In France, President Hollande’s utter failure to foster broad consensus for structural reforms has paved the way for the most contested election in decades. While public debate focuses on the 2nd round winner, the real story is that Marine Le Pen’s agenda has already shifted the French political landscape.

In recent polls, the French presidential rivalry involves 3-4 viable candidates, which together account for 85-90 percent of the total vote. Until recently, the leader of the Front National, Marine Le Pen, and the centrist Emmanuel Macron have each garnered about 25 percent in the polls. The two are followed by the center-right François Fillon, who has about 20 percent, and the socialist Benoît Hamon, with 15 percent.

While Le Pen may win the first round, she is not likely to win the second round, in which her popular triumph would be likely contained by a coalition of her adversaries. Yet, the future belongs to Le Pen’s agenda which the next president must coopt to win – and coopt to sustain victory.

Who’s afraid of Marine Le Pen

The French presidential election will take place in late April, but the real winner will be chosen in the second round in early May. Even if Le Pen won the first round, the consensus is that a centrist or a center-right candidate will win the second round.

Marine Le Pen (49) is the youngest daughter of the veteran FN leader Jean-Marie Le Pen, a French far-right politician who supported euro-skepticism, opposed immigration and pushed for law and order, traditional culture and values. As long as he led the FN, it was a marginal far-right, anti-Semitic party with politically incorrect neo-Nazi associations. In the past decade, Marine Le Pen has successfully “mainstreamed” FN away from the margins and extremism. Nevertheless, she has had difficulties funding her campaign because of the opposition of every French bank to her political platform.

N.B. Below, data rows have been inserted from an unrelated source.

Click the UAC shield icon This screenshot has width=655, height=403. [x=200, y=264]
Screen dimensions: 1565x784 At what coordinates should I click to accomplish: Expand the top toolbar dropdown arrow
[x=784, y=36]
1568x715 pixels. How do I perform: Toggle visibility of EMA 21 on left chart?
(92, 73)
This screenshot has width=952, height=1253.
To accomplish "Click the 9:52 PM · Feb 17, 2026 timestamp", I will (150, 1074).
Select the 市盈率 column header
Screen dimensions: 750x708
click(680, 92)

In her campaign, Le Pen continues to support traditional values, law and order, while opposing immigration and the EU. As her campaign kicked off, Le Pen pledged a fight against “two totalitarianisms, globalization and Islamism” that seek to “subjugate France.” Running in the name of the French people, she reaffirmed the FN’s anti-immigration, protectionist and anti-EU stance. “The divide is not between the left and right anymore, but between patriots and globalists,” she said. “Financial globalization and Islamist globalization are supporting each other. Those two ideologies want to bring France to its knees.”

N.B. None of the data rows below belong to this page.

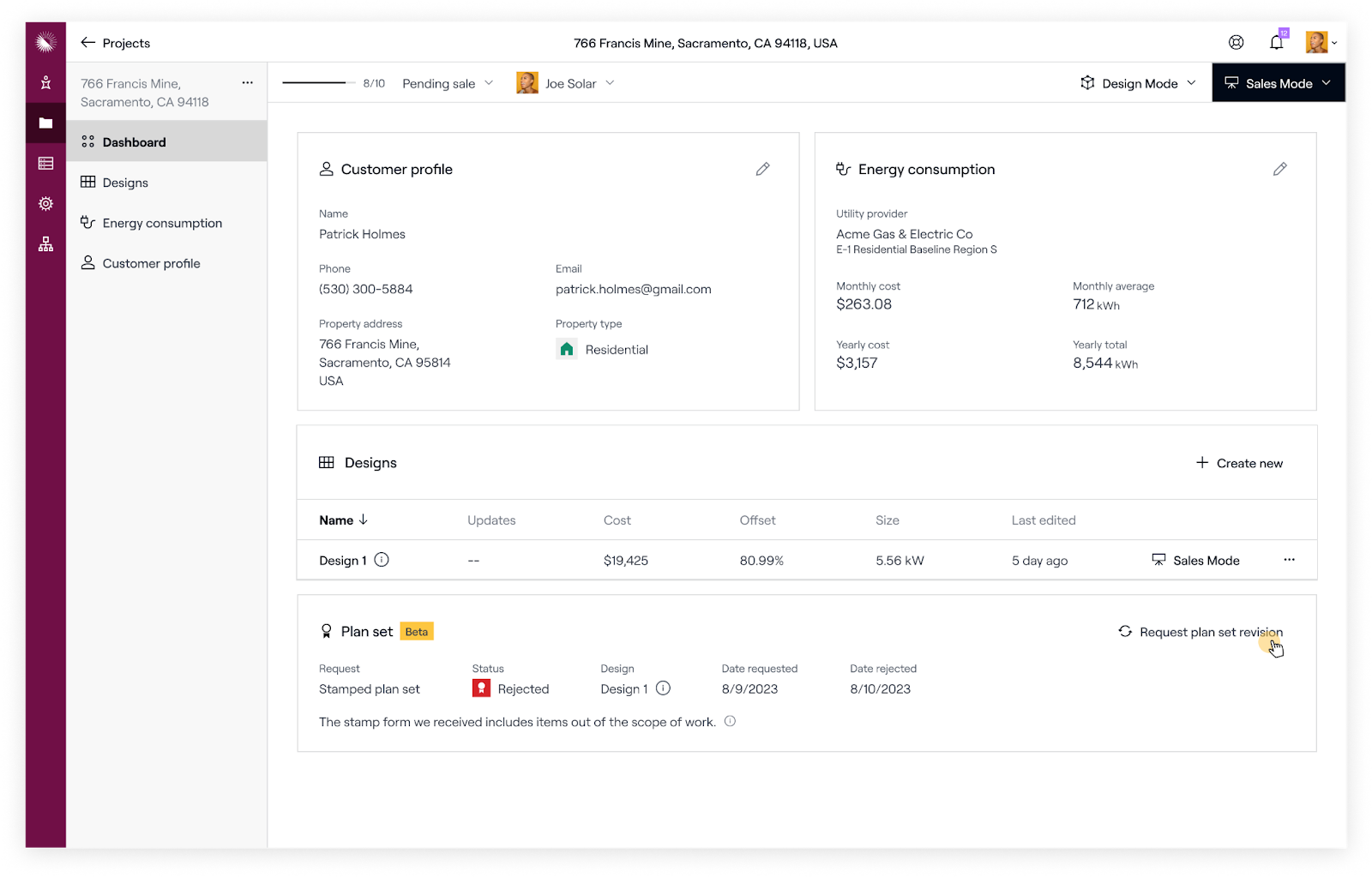1372x877 pixels.
Task: Click the info icon next to Design 1 row
Action: (x=382, y=560)
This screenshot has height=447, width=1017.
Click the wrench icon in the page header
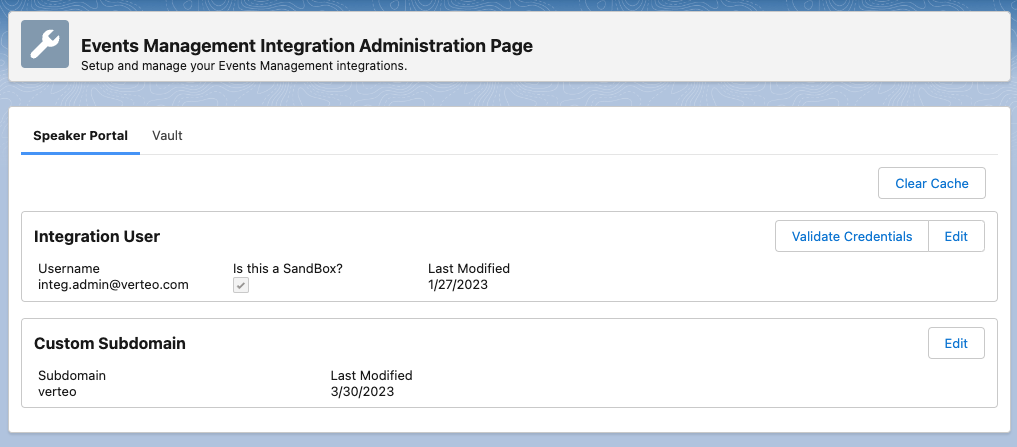coord(45,45)
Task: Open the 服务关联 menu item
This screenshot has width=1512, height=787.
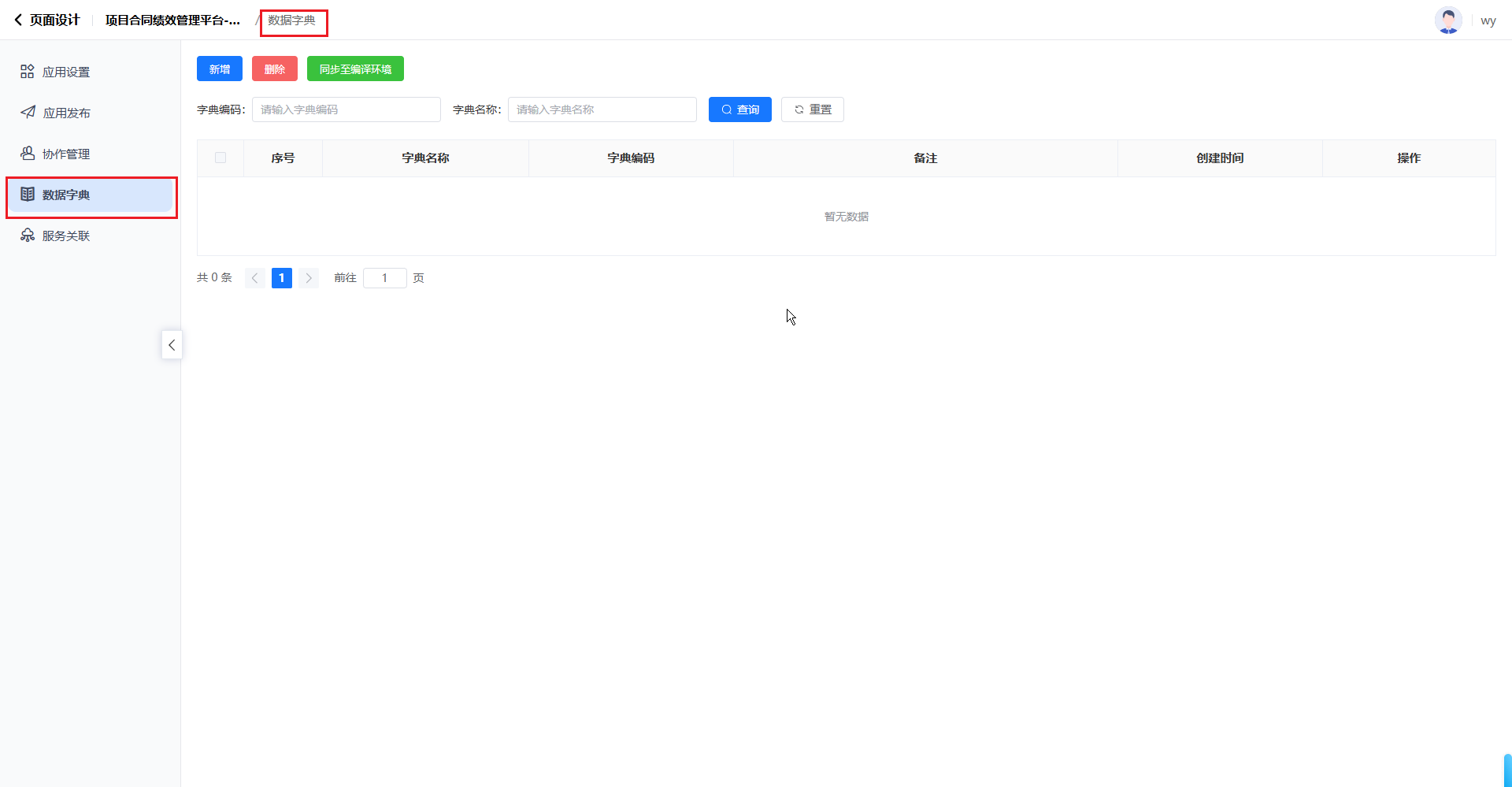Action: (x=66, y=236)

Le Pen wants to pull out of the Euro and a return to French franc, a referendum on EU membership within 6 months, and taxes on imports and the employment of foreigners in France. Building on Gaullist legacies, she is a critic of and wants to pull France out of the NATO. She would like to revise French relations with the U.S. and has denounced French bandwagoning toward Washington. Her France needs greater independence, believes in a multipolar world and neo-gaullist geopolitics.

The three anti-Pen musketeers

Emmanuel Macron (40) is a self-proclaimed proponent of a “third way” and the product of the elitist École nationale d’administration (ENA). After a stint as an investment banker at Rothschild & Cie Banque, he served in Hollande’s socialist governments, where he advocated business-friendly reforms that were a poor fit with Hollande’s socialist constituencies. Like Blair and the Clintons, Macron tends to support whatever is expedient at the time, whether it has been Rothschild’s neoliberal profits or Hollande’s bureaucratic socialism.